In this study, the LN treatment and MN treatment promoted soil bacterial α diversity more effectively than the HN treatment, differing from the conventional wisdom that “more nutrients are always better.” Specifically, soil microbial community structure and diversity of I. polycarpa were affected by fertilizer application at different N levels. During the rapid growth phase, low to moderate levels of N fertilizer have the best effect on promoting bacterial abundance and diversity. Applying N fertilizer during the slow growth phase reduces bacterial abundance and diversity, Throughout the growing season, N fertilizers reduce the richness and diversity of soil fungi. Therefore, an N application rate of 1.2–2.4 g per plant per month is recommended for optimal growth during the early rapid growth phase of I. polycarpa. This study provides new evidence for the application of nitrogen fertilizers in the field of soil microbiology. It clarifies the value of optimizing nitrogen fertilizer application strategies to achieve microbial community health and sustainable soil utilization.
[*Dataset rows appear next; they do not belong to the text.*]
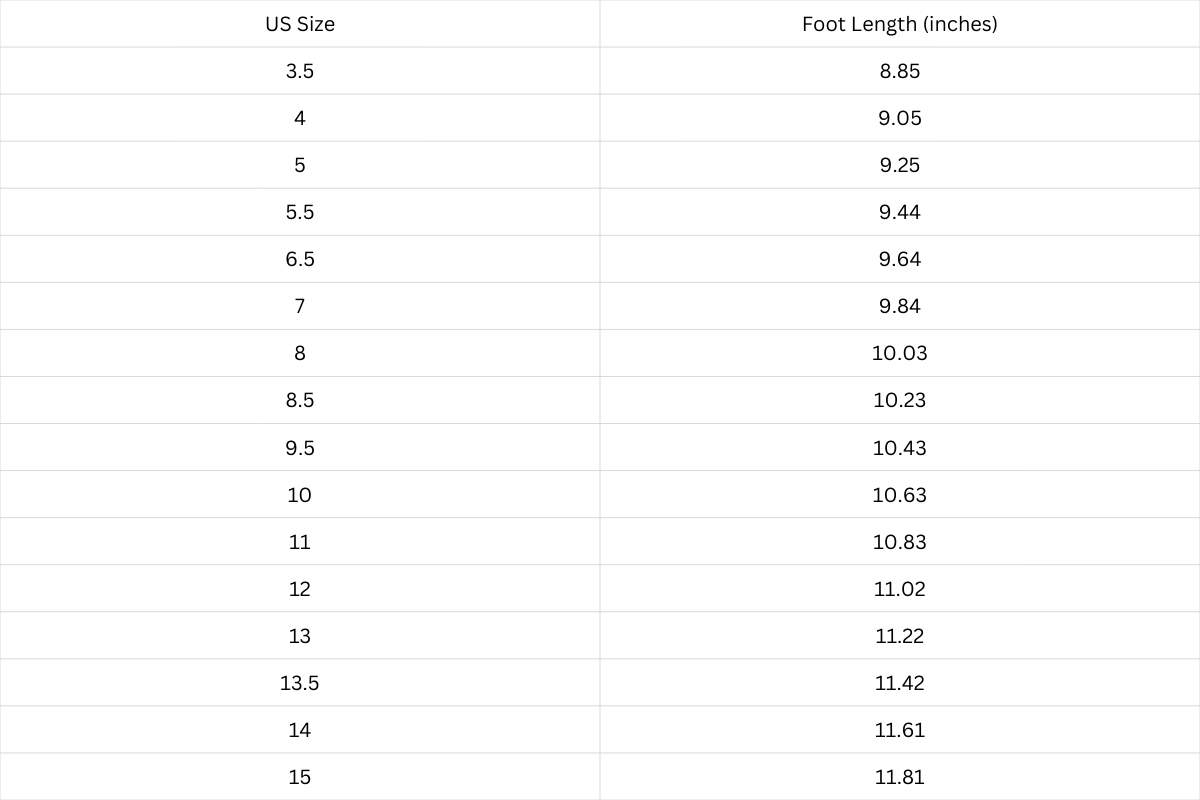Select the US size 3.5 cell
Image resolution: width=1200 pixels, height=800 pixels.
pyautogui.click(x=300, y=71)
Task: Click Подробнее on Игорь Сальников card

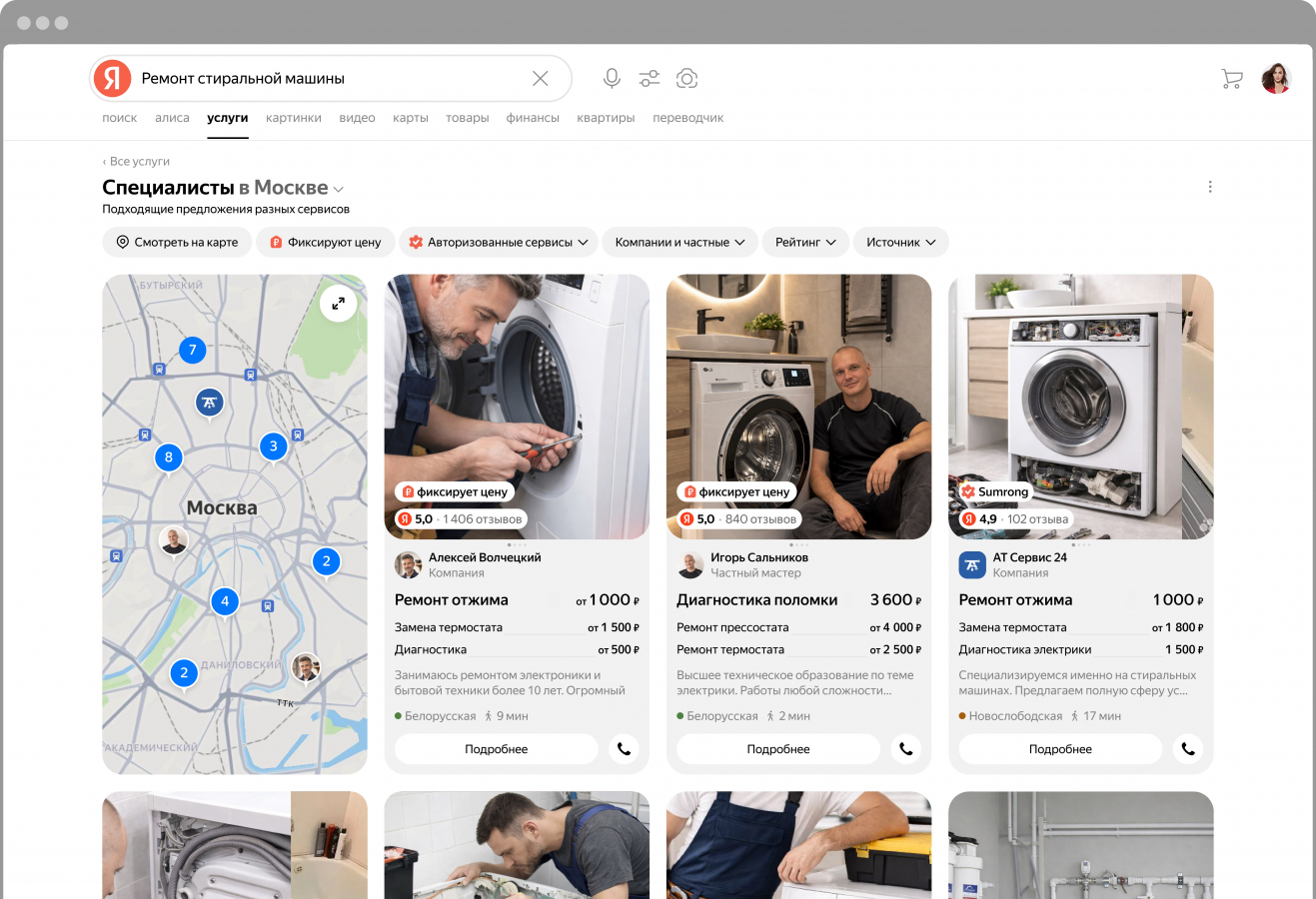Action: [x=777, y=749]
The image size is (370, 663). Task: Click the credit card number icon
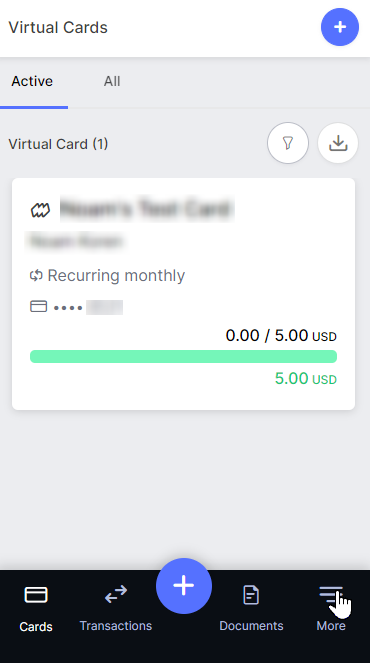click(x=38, y=306)
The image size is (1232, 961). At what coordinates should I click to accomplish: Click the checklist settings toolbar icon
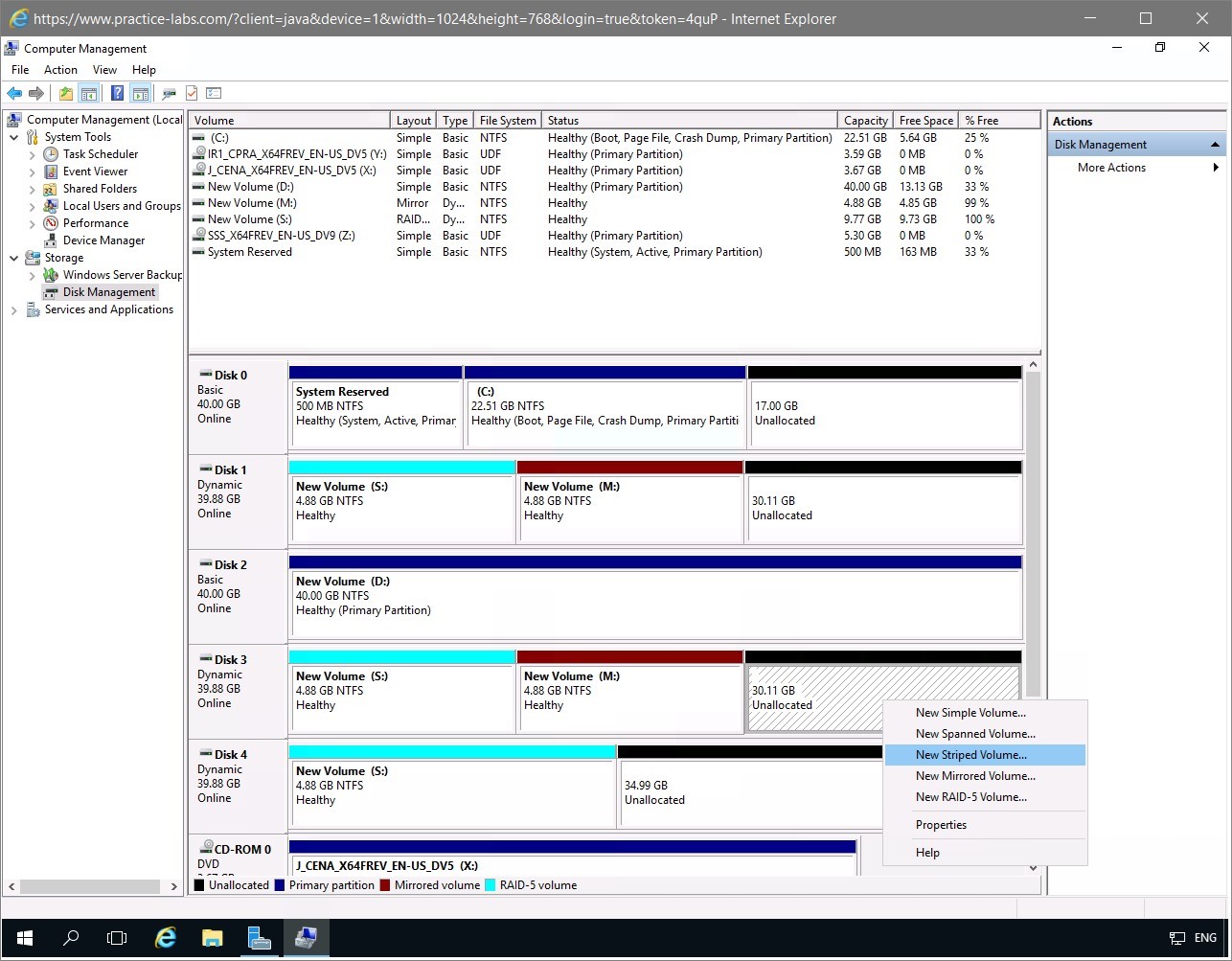[x=214, y=93]
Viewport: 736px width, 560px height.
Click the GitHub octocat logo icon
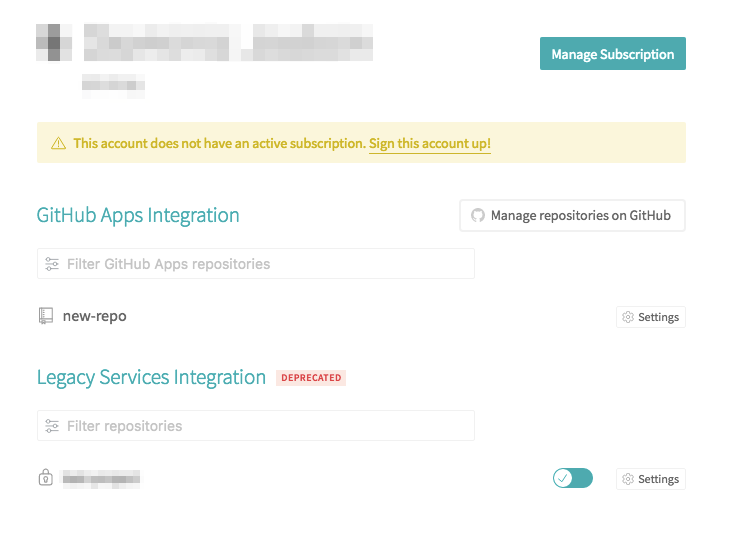coord(478,215)
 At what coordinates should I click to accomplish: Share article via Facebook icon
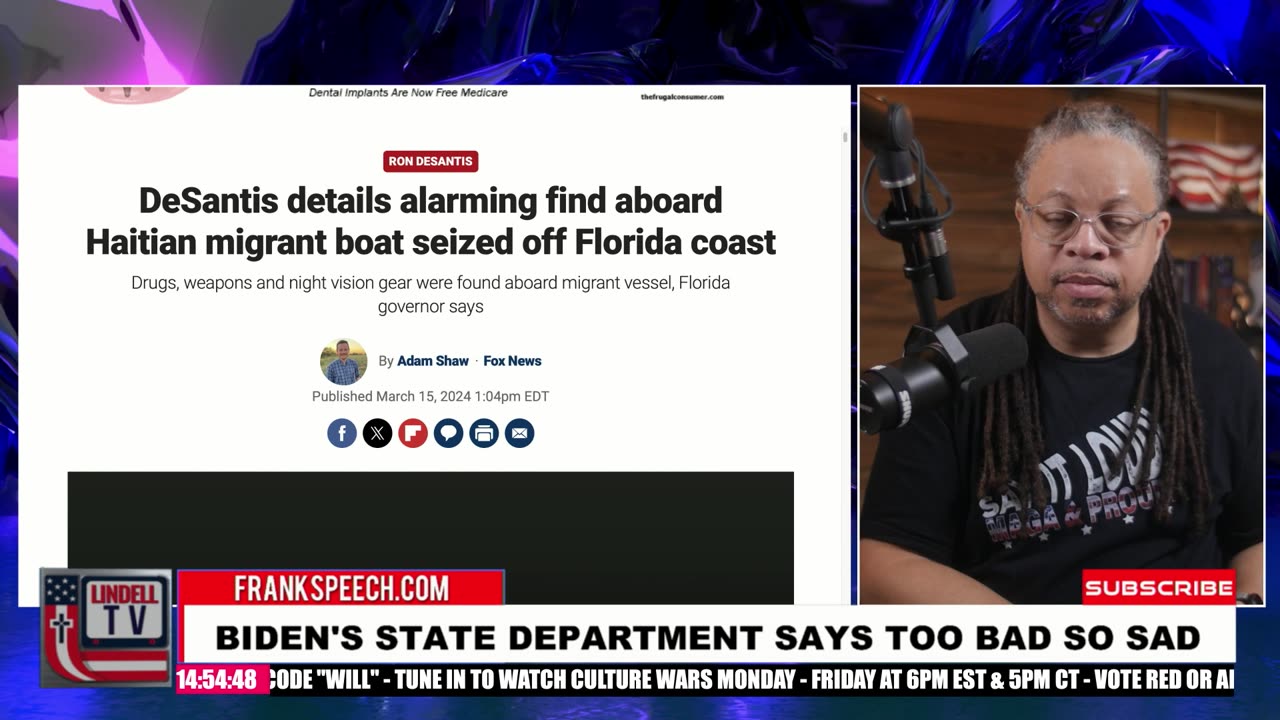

While this pot-based study provides insights under controlled conditions, its conclusions may be subject to interannual climate variability and thus require validation through multi-year field experiments to confirm their broader applicability. Furthermore, although high-throughput sequencing revealed shifts in microbial community composition, it lacked the functional resolution to elucidate underlying gene expression or microbial interaction mechanisms. Future research should focus on (1) establishing long-term field trials to assess the temporal dynamics of soil microbial communities under different nitrogen regimes; (2) applying metagenomic approaches to characterize functional changes in key microbial groups and their drivers; (3) integrating microbial community indicators with soil nutrient cycling rates to develop predictive models linking microbial structure to ecosystem function.